Верин отец, горбатый бухгалтер, отнес на барахолку только полученную в премию по ордеру драгоценность — кирзовые сапоги, и — то ли обменял их там сразу, то ли продал, а купил уж потом — принес он, в общем, Вере-лапушке добрых шесть месячных рабочих пайков: два кило сахара и два кило какавеллы — липучей, тяжелой сласти из сои с патокой. Какавеллу тогда выдавали по карточкам за сахар в двойном размере.
Готовились к экзаменам еще со школы всегда вместе, и Веру, как всегда еще со школы, все время клонило в сон. И Зубова, как обычно, все время ее тормошила, заставляла голову мочить под краном и сахар сосать для блага нервных клеток.
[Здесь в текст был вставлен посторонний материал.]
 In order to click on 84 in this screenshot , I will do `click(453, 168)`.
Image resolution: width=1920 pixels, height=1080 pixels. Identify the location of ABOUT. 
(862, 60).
Самой Зубовой тоже очень хотелось сладенького, но, хотя Вера ей и предлагала, и в доме она была как вторая дочка, лопать тот сахар с Верой на равных было совестно, и она брала за день разве кусочек-другой, да и те разламывала на четвертинки, чтобы растянуть удовольствие.
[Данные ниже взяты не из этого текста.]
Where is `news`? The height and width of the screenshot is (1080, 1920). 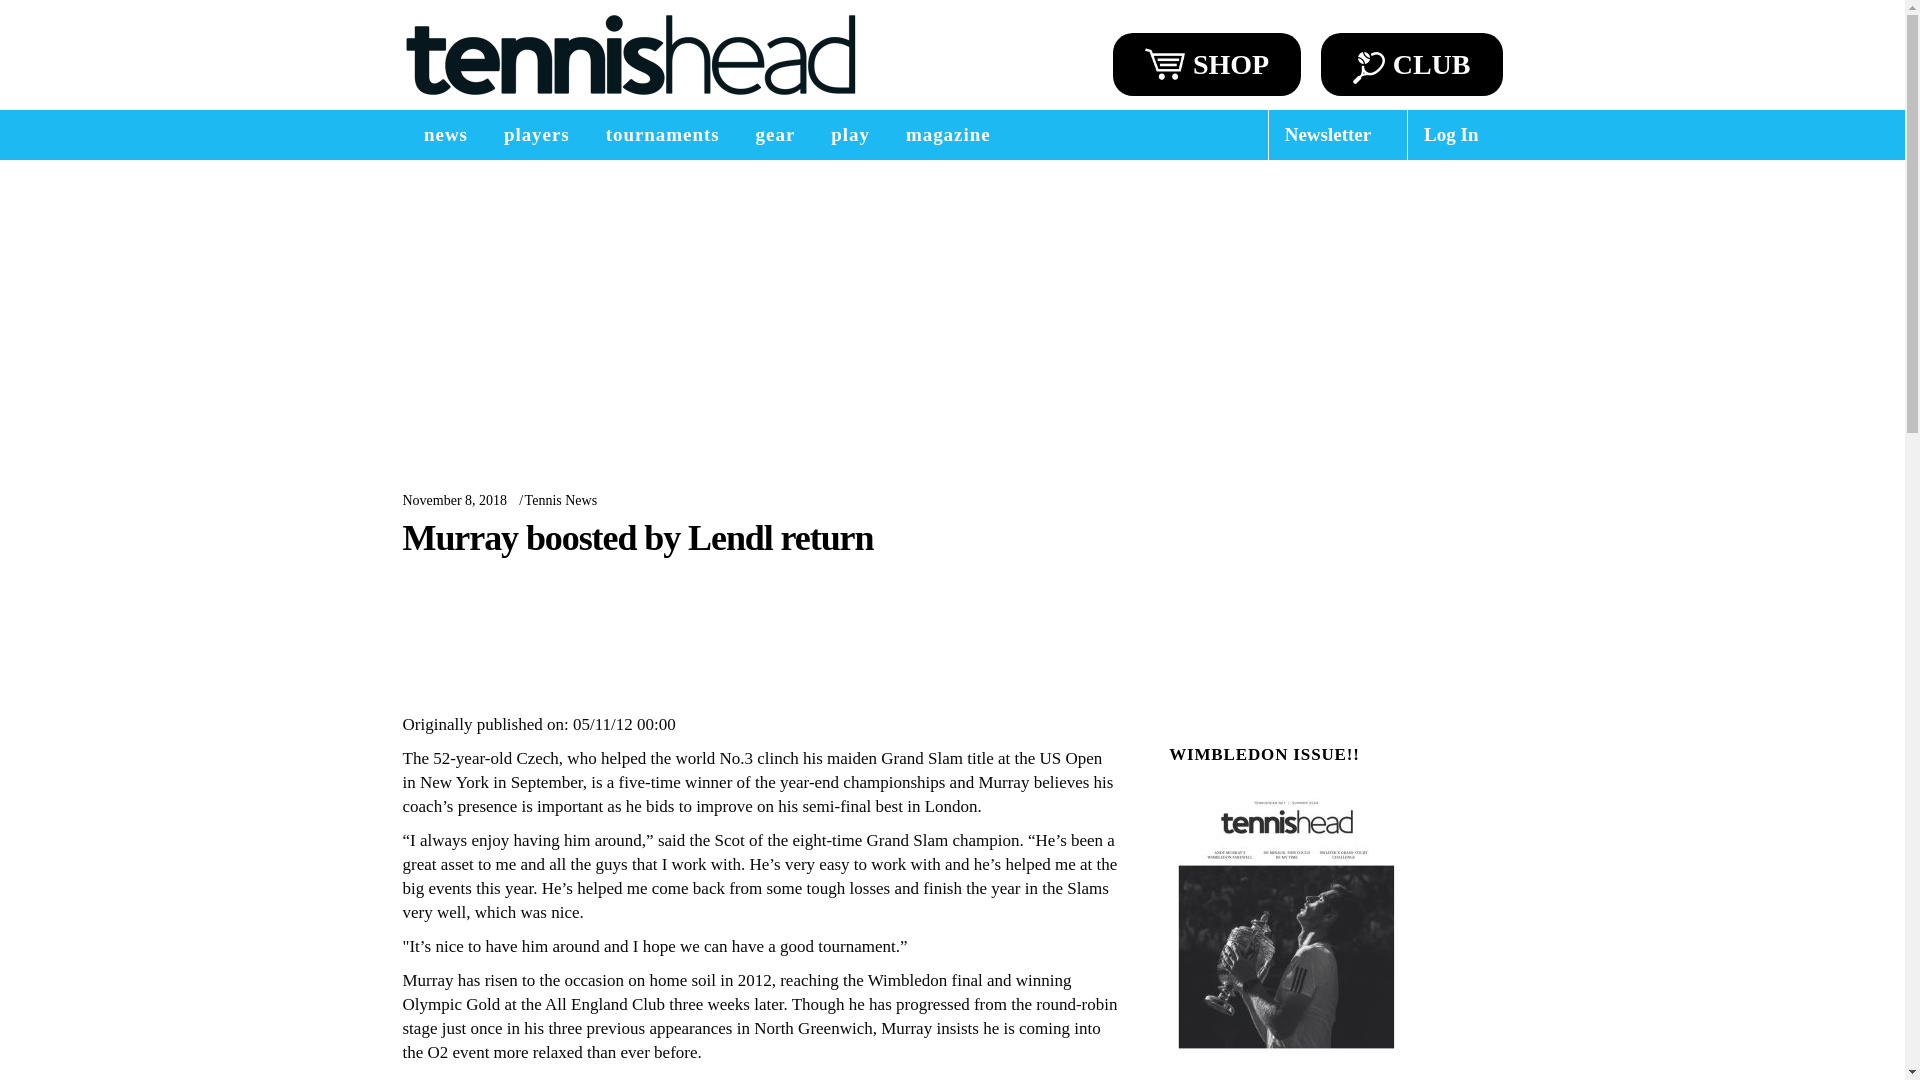
news is located at coordinates (445, 134).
Патологическую анатомию Вера все-таки на тройку вытянула, а топографическую провалила. Сахар кончился, на топографическую анатомию осталась одна какавелла, к тому же надо было заниматься не только по учебнику, но и на трупе в анатомичке… Заниматься в анатомичке мало кто любит. Но Зубова там готовилась все-таки три дня из пяти, а Верочка пошла с ней туда лишь один раз и сказала, что у нее сейчас такое состояние, что без сладкого она не соображает ничего, а нести туда с собой какавеллу в те дни было не совсем удобно. И когда Вера провалилась, Зубова, приведя захлюпанную лапушку к ее родителям, просто не знала, куда глаза девать, — ей казалось, что это она виновата, и вся сладкая история стала ей прямо поперек горла, но Верин отец вздохнул только: «Ты, Туся, не расстраивайся. Ты же знаешь, Туся, какая она у нас… — Он подумал и сказал: — Какая она у нас слабенькая».
Зубова кивнула, хотя ей сделалось еще стыднее, она ведь знала, такая ли Вера-сластена на самом деле слабенькая, как это считалось в доме. Она ведь не родители: для нее в Вериной жизни никаких секретов не было, как и для Веры в ее жизни. И ведь они вдвоем тогда бегали в госпиталь, где лежали нынешний зубовский муж и Верин Славочка (то, что они медички, очень поспособствовало роману: Славочку как раз после третьего курса призвали в сорок первом военфельдшером). Но у Зубовой хватало воли уходить из госпиталя вовремя или не приходить туда три дня, чтобы не прогореть от любви, а у Верочки не хватало, а когда она уходила все-таки, так ее клонило в сон, и какавеллу в анатомичку брать было совсем неудобно.